My Hope – Friendship
#100DaysOfBlogging Day 1
“A single rose can be my garden; a single friend, my world.” – Leo Buscaglia
There’s this innate need for a friend in life. I mean other than ourselves. We have to befriend ourselves, then and only then can we become friends with someone else. There are situations we can’t talk to family about, and it’d eat us slowly if we kept to ourselves. It’s easy to tell ourselves to “let it go” and “move on”, but far more difficult to do it because the morale is down. Who is a friend then?
I’ve had friends come in at various stages of my life’s journey. They’ve each made their own mark on my life. One of them has even possibly saved my life. But no friend is really in our journey forever. Just as I’m on my life’s journey, they are on theirs. At times, they’ve left me on my path and gone back to theirs. Some of them have continued on their journey and not come back to check. Some have continued to flit in and out.
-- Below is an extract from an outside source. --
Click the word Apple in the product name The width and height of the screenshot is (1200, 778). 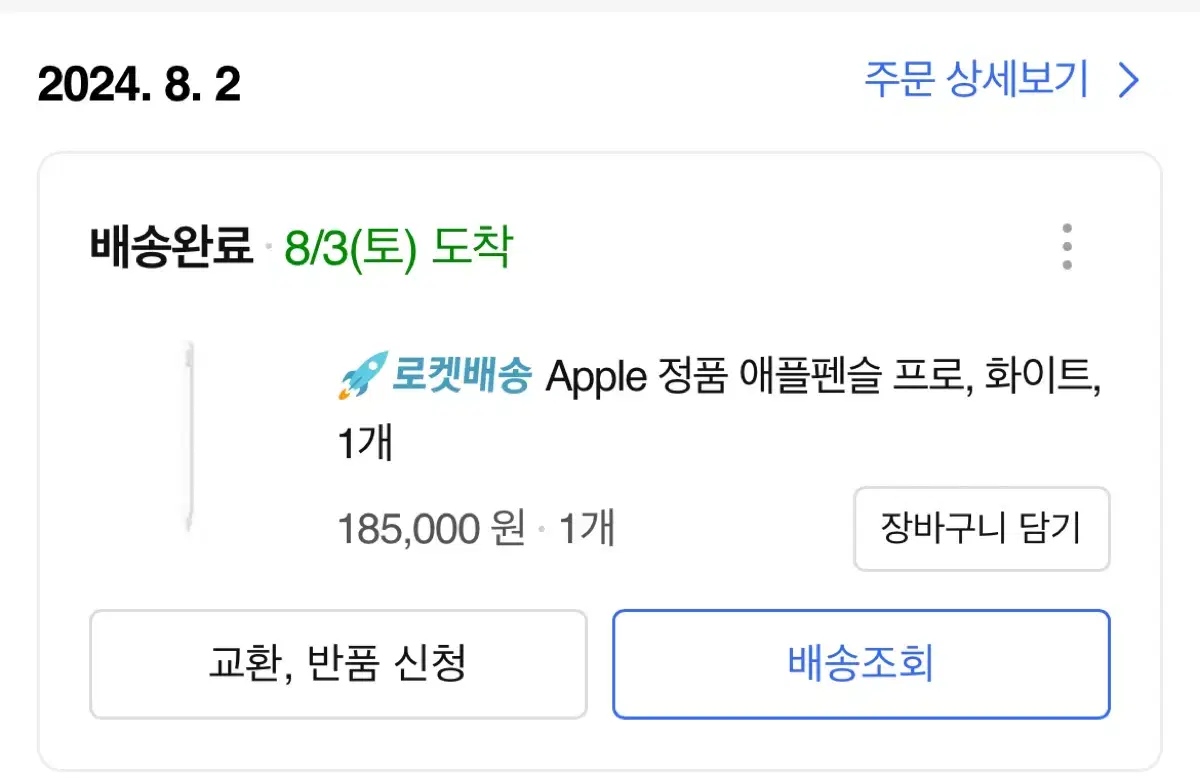coord(596,379)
And then there are those few who have been on their journey, but come helped me get back up when I’ve fallen. They’ve stayed, putting their time on hold, and made sure I’ve the strength to “let it go” or “move on”. They’ve given me their smile, and helped me find the path I’ve lost. They’re the ones I’ve shared my dreams with, the dreams I’d been told by many were impossible to realize. They have this ability to see past the faux smile and extort the reason for my sadness out even without me realizing it. They know what I’ve been through, and connect to it.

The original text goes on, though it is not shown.